If the car is in door No.1, then the host could have opened either door No.2 or door No. 3. Thus, \[P(\text{Open 3}|\text{Car in 1})=1/2.\]

If the car is in door No.2, then the host must have chosen door No. 3. Thus, \[P(\text{Open 3}|\text{Car in 2})=1.\]

If the car is in door No.3, then the host will not open door No. 3. Thus, \[P(\text{Open 3}|\text{Car in 3})=0.\]
Using the law of total probability, can you compute the probability that the host open door No. 3?

Solution:

The event that the car is either in door No.1, No.2, and No.3 are mutually exclusive. Thus by the law of total probability:

\[P(\text{Open 3})=P(\text{Open 3}|\text{Car in 1})P(\text{Car in 1})+P(\text{Open 3}|\text{Car in 2})P(\text{Car in 2})+P(\text{Open 3}|\text{Car in 3})P(\text{Car in 3}).\]

\[P(\text{Open 3})=(1/2)(1/3)+(1)(1/3)+(0)(1/3)=1/2.\]
Compute the following posterior probability using Bayes’ theorem:
- Probabiliy that the car is in door No.1 given that the host open door No. 3
- Probabiliy that the car is in door No.2 given that the host open door No. 3
- Probabiliy that the car is in door No.3 given that the host open door No. 3
Solution:

Recall the Bayes’ Theorem, we have:
- \(P(\text{Car in 1}|\text{Open 3})=\frac{P(\text{Open 3}|\text{Car in 1})P(\text{Car in 1})}{P(\text{Open 3})}=\frac{(1/2)(1/3)}{(1/2)}=1/3.\)
- \(P(\text{Car in 2}|\text{Open 3})=\frac{P(\text{Open 3}|\text{Car in 2})P(\text{Car in 1})}{P(\text{Open 3})}=\frac{(1)(1/3)}{(1/2)}=2/3.\)
- \(P(\text{Car in 3}|\text{Open 3})=\frac{P(\text{Open 3}|\text{Car in 3})P(\text{Car in 1})}{P(\text{Open 3})}=\frac{(0)(1/3)}{(1/2)}=0.\)
Compare the prior probability (in point 1) and the posterior probability (in point 4), is it better to keep door No. 1 or switch to door No. 2?

Solution:

Comparing the prior probability (1/3) for all doors. Now, if you switch to door No. 2, the posterior probability is (2/3). It is in your best interests to switch.

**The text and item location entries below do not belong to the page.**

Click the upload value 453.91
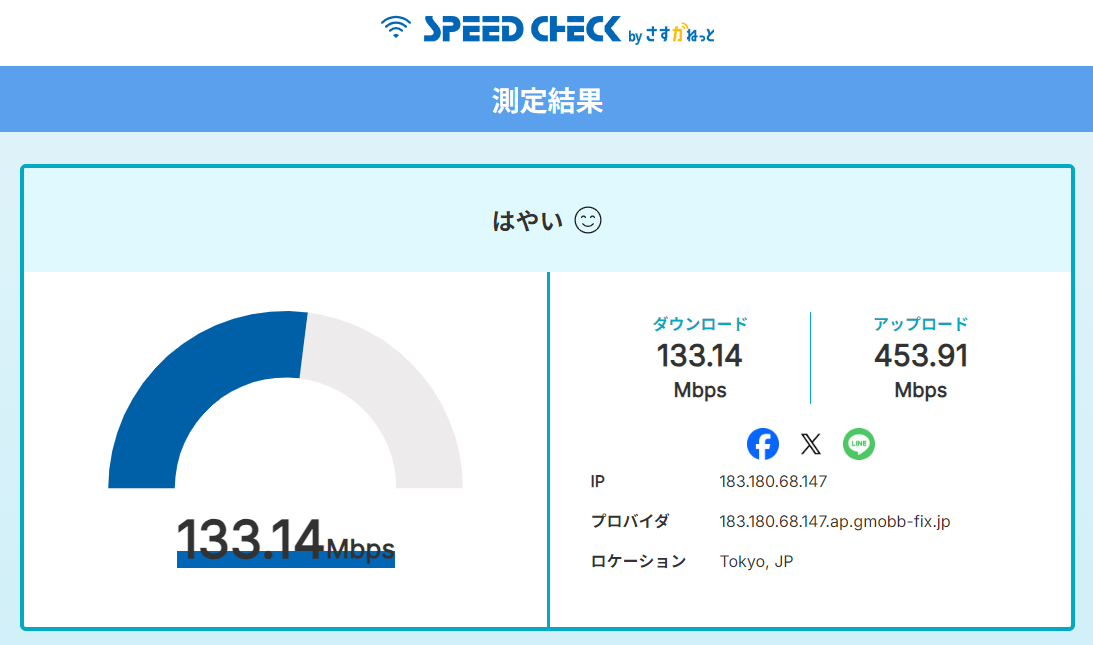1093x645 pixels. pyautogui.click(x=920, y=355)
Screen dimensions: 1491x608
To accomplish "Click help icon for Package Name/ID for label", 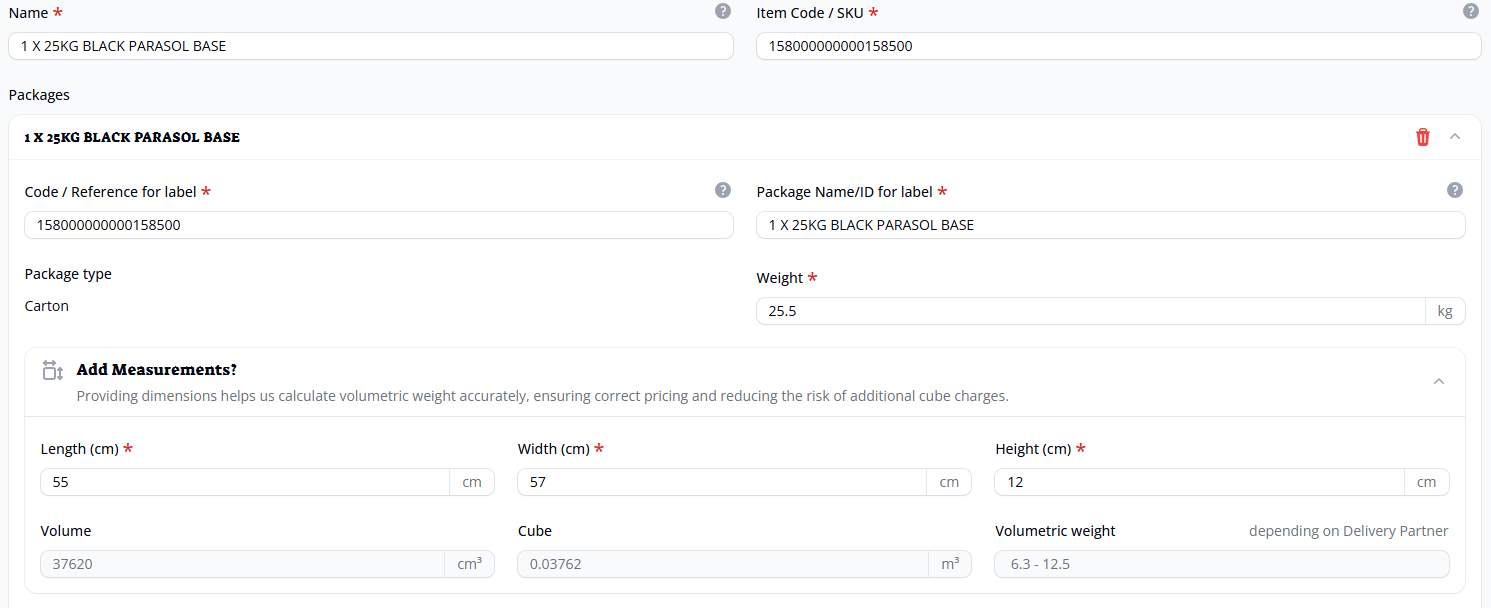I will point(1455,190).
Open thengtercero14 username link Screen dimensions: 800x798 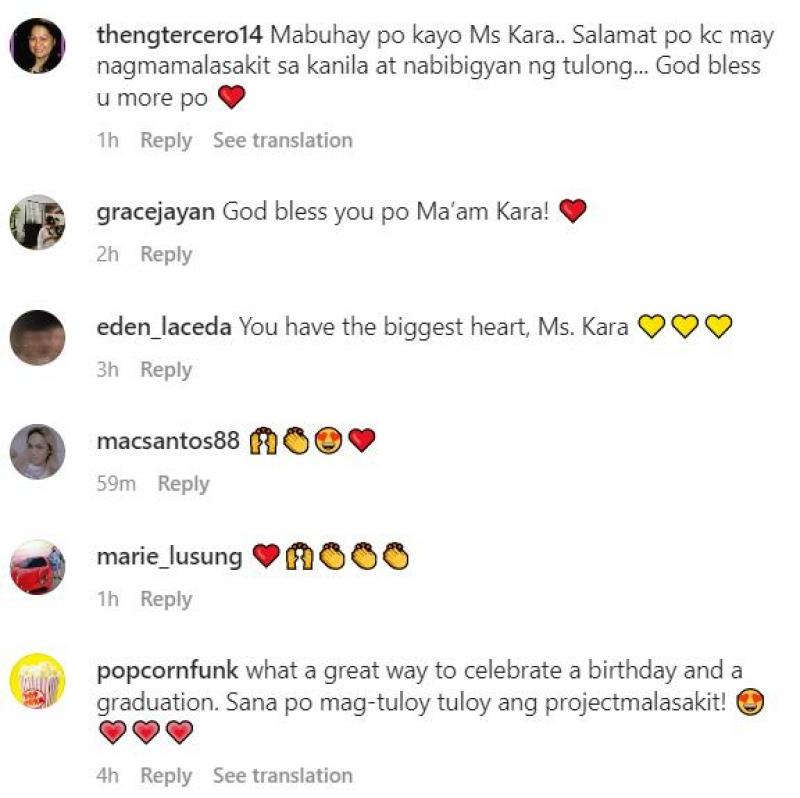[x=180, y=35]
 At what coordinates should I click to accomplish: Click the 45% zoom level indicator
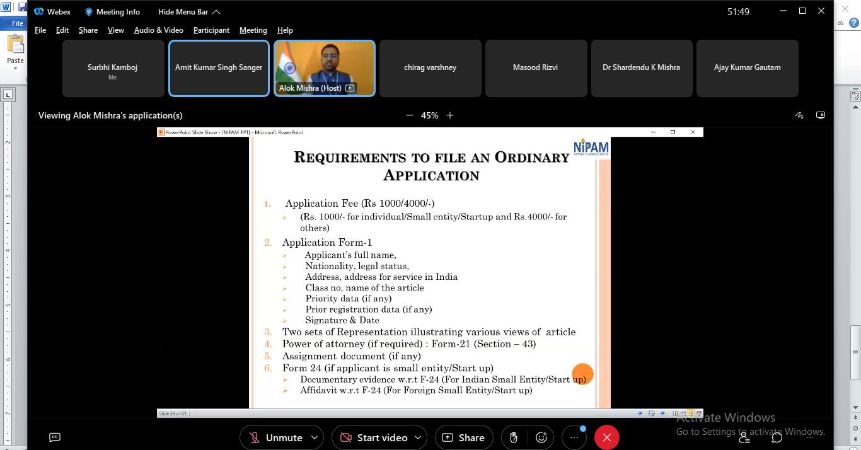[429, 115]
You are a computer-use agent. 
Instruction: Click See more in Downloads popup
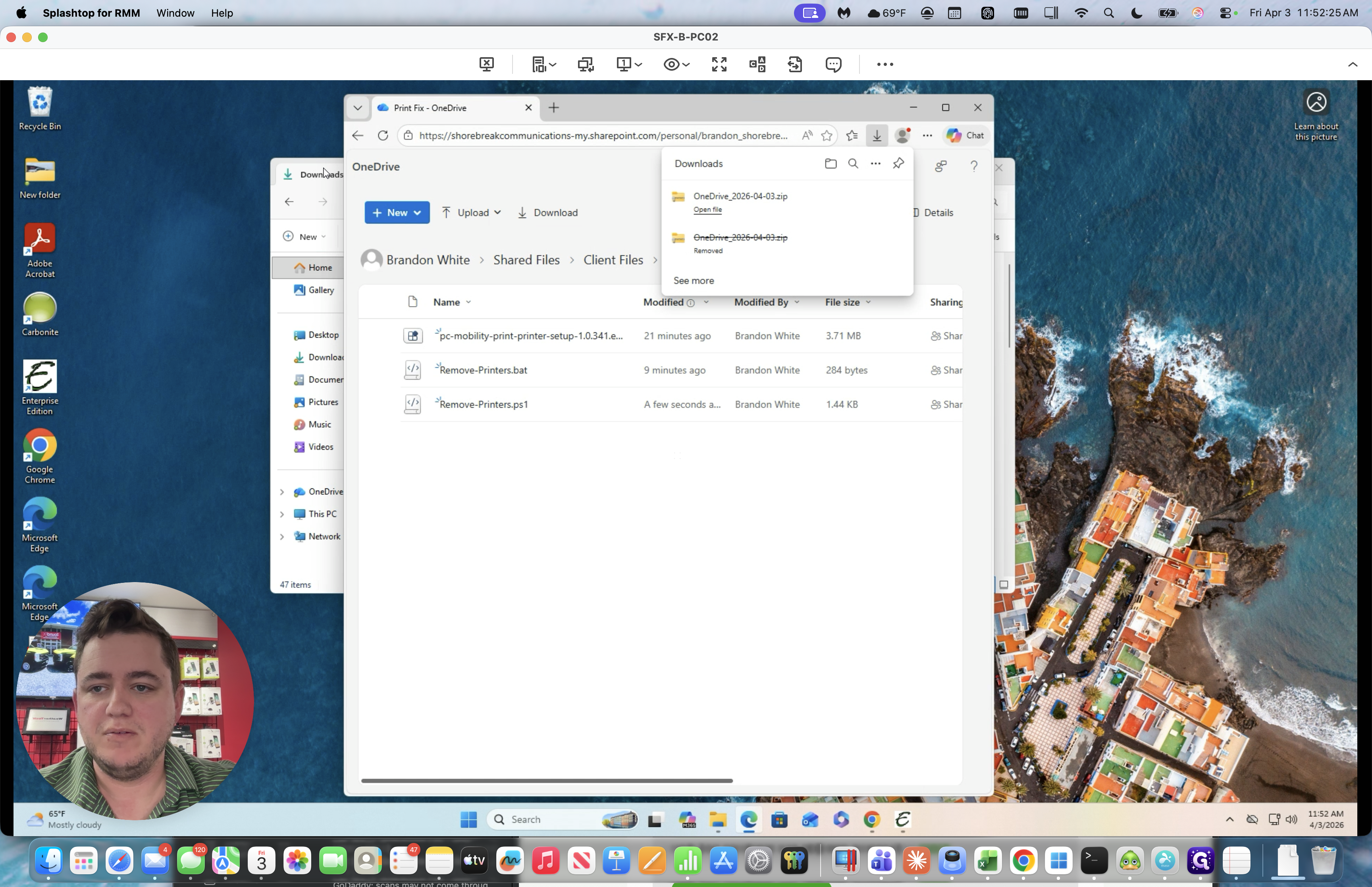coord(693,280)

It doesn’t necessarily mean you always win, but if the game is repeated many times, you’re more likely to get a car using this strategy.

Exercise 2: Data and Sampling (6 + 9 points)

For each of the following examples, indicate whether the data are cross-sectional, time-series, or panel data.
1. An avid runner records the number of miles that she runs every day for 100 straight days: Time-series data
2. A random sample of 100 older adults, aged 65 and older, were surveyed in January 2023 about their health status and medical expenditures: Cross-sectional data
3. A financial analyst randomly picks 20 companies that are listed on the New York Stock Exchange and gathers data on their profits and sales for the year 2022: Cross-sectional data
4. A Canadian economist gathers annual data on each of Canada’s 13 administrative divisions, including the population and the unemployment rate for each division, for each year between 2000 and 2020: Panel data
5. A random sample of 100 college students is asked whether they have received an influenza vaccine in the last year: Cross-sectional data
6. A random sample of 100 college seniors is asked for their semester grade point average for each of their first six semesters at the university: Panel data
Consider drawing a simple random sample of \(n=10\) observations from a population consisting of \(100\) units.
1. How many possible ways are there to draw the simple random sample?
  
  Solution:
  
  There are \(\begin{pmatrix}100\\10\end{pmatrix}\) possible ways to draw a simple random sample.
2. What is the probability that a given observation from the population is in the simple random sample that is drawn?
  
  Solution:
  
  The probability that a given observation is drawn is \(\frac{10}{100}=0.1\).
3. What is the probability that any two given observations from the population are in the simple random sample that is drawn?
  
  Solution:
  
  The probability that any two given observations are drawn is \(\frac{10}{100}\cdot\frac{9}{99}\approx 0.0091\).

Grading (30 points)

Component	Points
Ex 1	14
Ex 2	15
Formatting	1

“Formatting” grade is to assess whether or not you mark specific page of the pdf to a specific question to help the TA when grading.